El director Conor Allyn, bajo bandera indonesia, perpetra este trepidante thriller con bastantes defectos y dos virtudes esenciales: el desparpajo en mezclar el género de los colegas policías con el del terrorismo mezclado con la delincuencia de altos vuelos, proponiéndonos una película que deja mucho que desear pero que al mismo tiempo es divertida y en algún punto transgresora. En los carteles, el musculito Kellan Lutz (bastante mediocre) comparte estrellato con un Mickey Rourke (a años luz de "Siete semanas y media") convertido en un fornido y barrigón Falstaff con sus greñas rubias, su rostro patibulario y su sarcasmo de matón filosófico. Y sin embargo el que actúa con más corrección y profesionalidad es el policía compañero de Lutz, que se llama Ario Bayu y es indonesio.
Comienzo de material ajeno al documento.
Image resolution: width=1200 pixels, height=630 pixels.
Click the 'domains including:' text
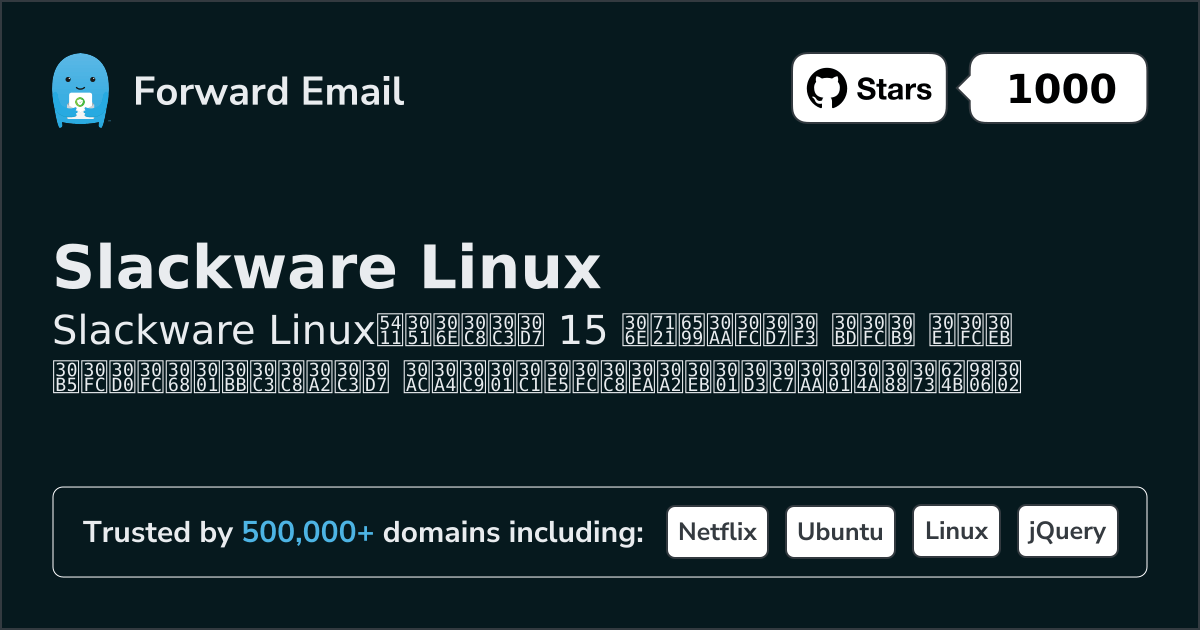coord(513,533)
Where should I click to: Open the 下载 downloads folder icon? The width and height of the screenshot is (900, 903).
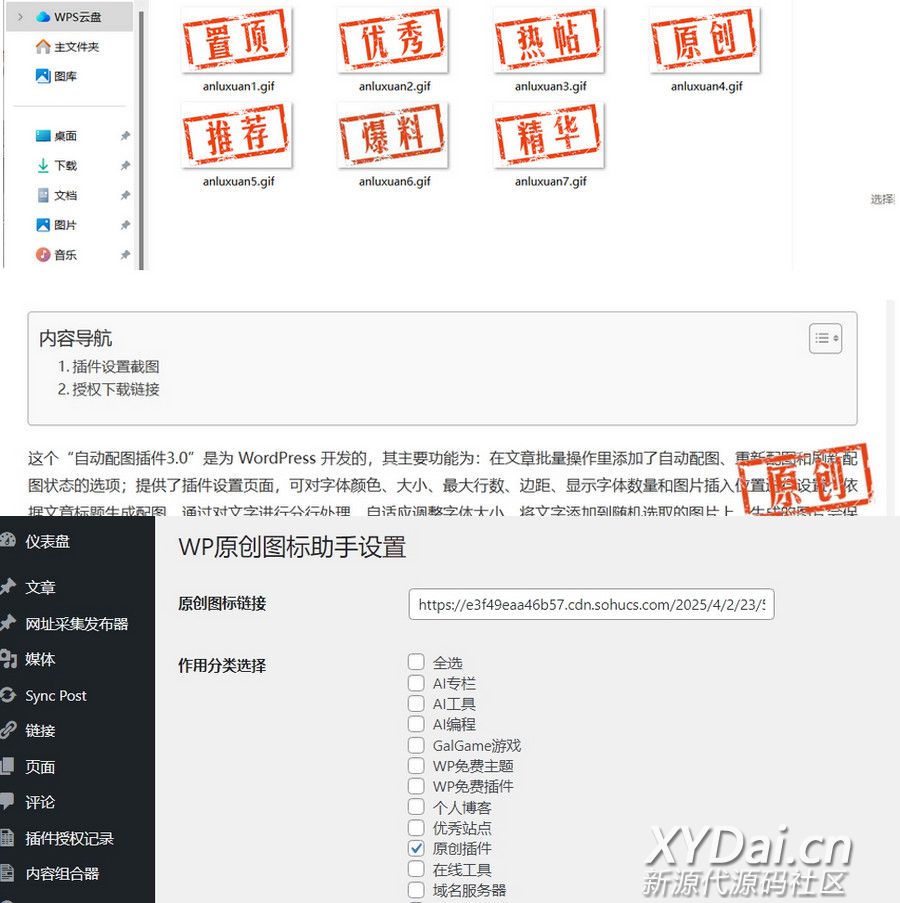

La cosa va de atentado sangriento, secuestro de una sultana, islamistas de cómic, malo refinadamente destestable, pedófilo y sádico, bueno tontorrón, policía listo, exteriores suntuosos en belleza y pintorescos, antiguos palacios, pirámides, mezquitas, templos y calles atestadas en la bella Java, final tenso in crescendo y resolución feliz, todo ello rodeado de la música contagiosa de Justin Caine y una realización algo descuidada pero voluntariosa.
Buena para pasar una tarde domingo con palomitas y competir con los amigos en detectar fallos.